As people rushed to buy gas in major cities like Abuja and Lagos, marketers have more than doubled the price at the pump from the usual 40 cents per liter, resulting in a surge in the price of transport.
Tinubu announced the removal of the subsidy moments after his inauguration as president on Monday, signaling his administration’s plan to finally end an initiative that officials said cost the Nigerian government an estimated 18.39 billion naira ($39.8 million) daily in 2022. He did not say when it would take effect, but the immediate past government had planned to end the initiative by June 30.
Nigeria’s oil refineries are struggling, with production sinking to multidecade lows amid massive oil theft, meaning Africa’s top oil producer depends on imported refined petroleum products.

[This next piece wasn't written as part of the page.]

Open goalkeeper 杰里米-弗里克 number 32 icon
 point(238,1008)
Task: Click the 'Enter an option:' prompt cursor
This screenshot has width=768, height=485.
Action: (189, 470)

The government, however, pays part of the price per liter to marketers to cover the landing costs and reduce the pump price for consumers.

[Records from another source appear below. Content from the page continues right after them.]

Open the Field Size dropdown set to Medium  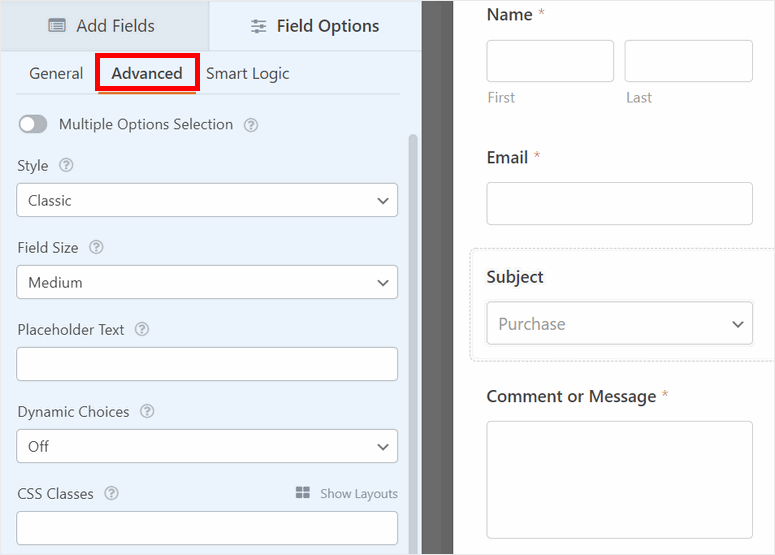click(x=207, y=283)
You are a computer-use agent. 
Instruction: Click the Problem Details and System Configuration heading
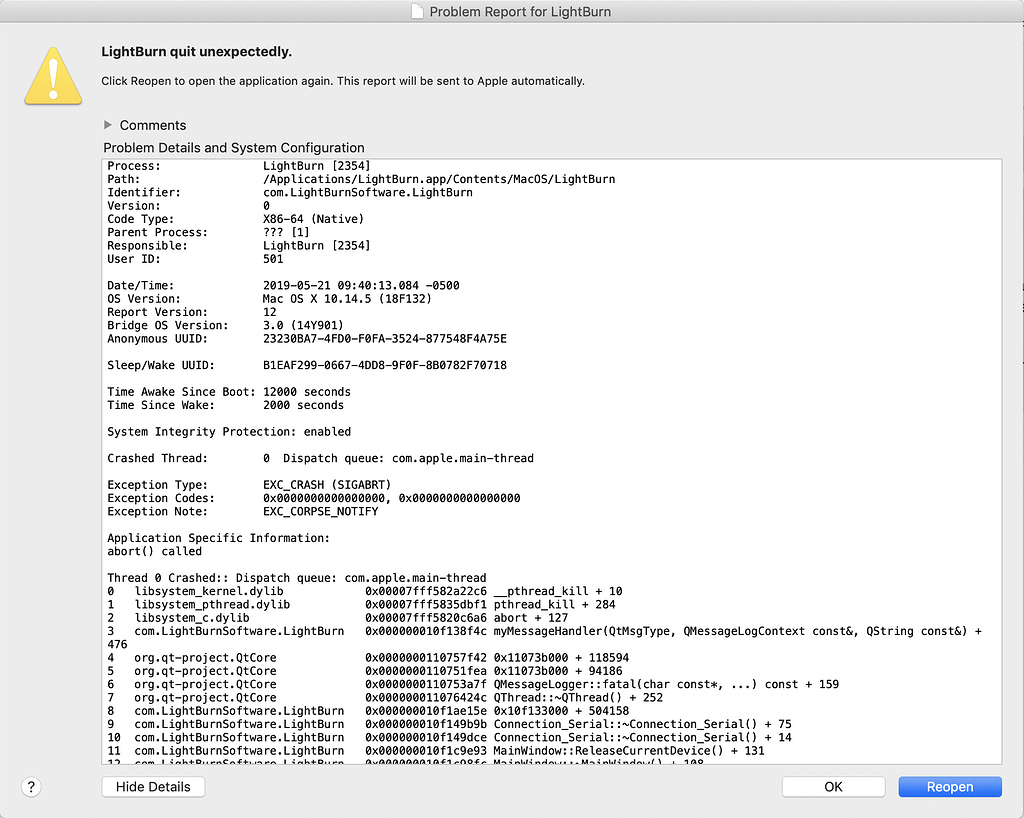[x=232, y=147]
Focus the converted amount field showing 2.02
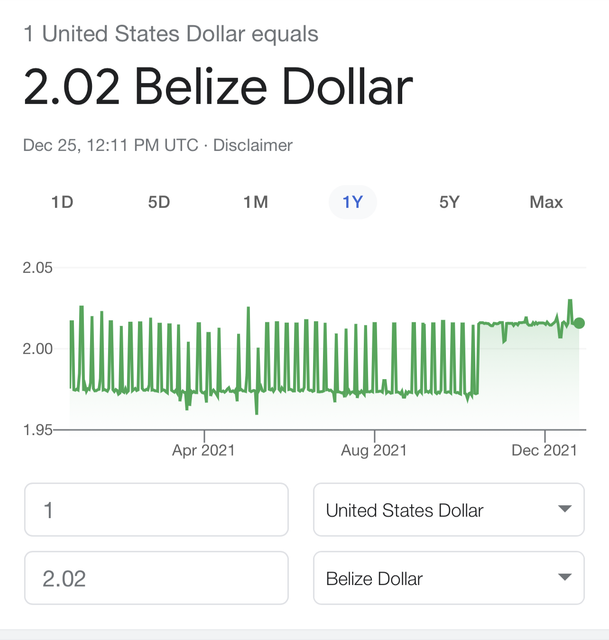The width and height of the screenshot is (609, 640). (x=156, y=578)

The “subsidy can no longer justify its ever-increasing costs in the wake of drying resources,” Tinubu said of his first decision as president. “We shall instead rechannel the funds into better investment in public infrastructure, education, health care and jobs that will materially improve the lives of millions.”
The Nigerian National Petroleum Company Limited, the state oil firm, lauded the initiative and urged people to not “buy more than they need.”
The rush to buy gasoline resulted in the price of transportation more than doubling in major cities.
“A trip of 20 minutes that I normally go for 400 naira (86 U.S. cents) is now 1,000 naira ($2.1),” said Gabriel Imoke, a Lagos resident.
The panic-buying could last for weeks, with gasoline marketers expected to hoard the commodity as they watch prices to avoid loss, said Uwadiae Osadiaye, senior vice president, energy and industrials at FBNQuest Merchant Bank.
“The subsidies are not affordable from a fiscal standpoint,” said Osadiaye, adding that Nigeria borrows to fund the initiative.
Rather than a one-time rollback, however, the government should consider phasing out the subsidy gradually to cushion the effects on the public and increasing welfare programs, he said.
“There would have to be an adjustment period and a change in consumption pattern, maybe in lifestyle for Nigerians,” Osadiaye said.